If the fruits of the spirit were sarcasm, sassiness, procrastination, dad jokes, baking, and Netflix I would be the perfect Christian.
Why can’t I earn gold stars by watching Gilmore Girls? I seriously want to crawl into the monitor and be Lorelai’s younger sister who moves to Stars Hollow. I could date Jess. He’s probably matured a lot since then. I could eat at Luke’s and be BFF’s with Sukie and go to town meetings…It doesn’t say anything bad about my life that I was want to live on a set, right?
I’m feeling bummed. After my big, grand declaration of independence from caring about yet another guy letting me down, I have to admit I’m disappointed.
I feel like things don’t work out for me very often. I feel like everyone else’s lives progress normally, while I’m stuck here..still single, still waitressing, still in debt, still not down 25 pounds.

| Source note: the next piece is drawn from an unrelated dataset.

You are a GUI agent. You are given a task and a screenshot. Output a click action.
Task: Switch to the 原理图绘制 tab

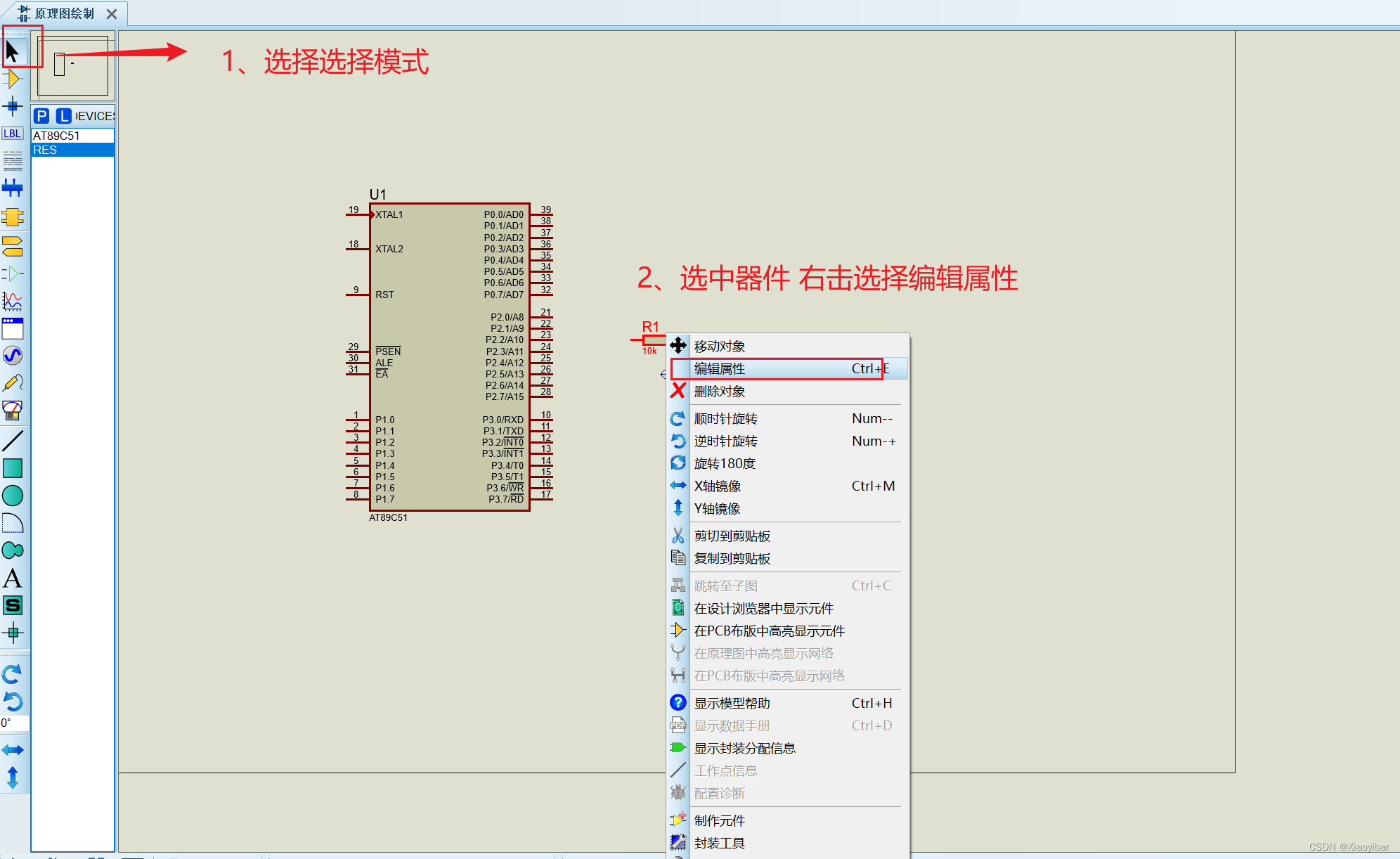(64, 13)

Sure, I can bake bagels from scratch. But, somehow, I think there must be more..
I want to be satisfied with what God has given me. I know there are lots of action words that need to happen in my life..abiding, gratitude, perseverance, service, Zumba, self-control…
I can’t be anyone but myself, but I can work on becoming the best version of me.
So, I’m going to pour my heart into finding out how I can live the life God wants me to live. I know the basics (I’m writing a book on it, for Pete’s sake! (Who is Pete?)), but I need to solidify the areas I need help in, live out the commands of God for each area, and wait for the magic to happen.
There’s no pretty bow at the end of this post. I have a lot of work to do and I’m not feeling particularly holy or energetic. Do y’all go through slumps like this? Why can’t I just have it all together, already???
God is still good. There are four new Gilmore girls mini-movies coming to Netflix soon.